The most up to date documentation of our current efforts in developing a new data model is (to be) kept in ObjectModel. And in a recent thread DonRedman was forced to present a /UsageCase for NGS. Also see the other related pages linked below.

Current Problems

There are several problems which lead to the ideas for this proposal:

Linking

When the AdvancedRelationshipTypes were developed, we came across several linking problems due to the fact that some types are not really about tracks, releases or artists as we define them in MusicBrainz but still have to use them.

For example you say "artist x composed track y" although they did not compose the released track but the song in general which may have a lot of track entities stored in the database. So you have to either link to all of them or just to the earliest one - which you sometimes cannot identify. Similar with the CoverRelationshipType: you want to say "song x is a cover of song y" but can only say "track x is a cover of track y" and there may be hundreds of releases of the song.

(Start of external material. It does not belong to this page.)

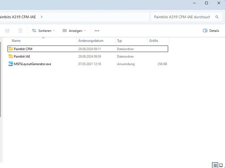Click the search magnifier icon
This screenshot has width=225, height=168.
click(217, 17)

For artists and albums it is not so obvious but the same problems exist, too. Albums are released in many editions but the performers normally are the same for all of them so you may not want to link them to all releases in the database. But sometimes albums are re-recorded and then you want to! Or more likely: a newer release has the same performers but it has a different cover. So sometimes you want to link the cover designer to all releases, sometimes not.

Artists can perform under different performance names but you would want to have the most general data linked everywhere (like a Wikipedia page about a person) - but not always: perhaps you just want to express that a person only used one performance name when being member of a certain group.

Combining release entries

Releases are scattered loosely over the artist discography pages at the moment. Different releases of an album can't be related as well as multiple discs of a release. There's lots of uncertainty about how to handle box set releases which just combine several singles or albums that were released separately before: Should they be added as "duplicates" when they have the same tracklistings as the originals? Should they have the original release type or are they compilations? How can one say that they belong to the box set release but are also related to the original releases?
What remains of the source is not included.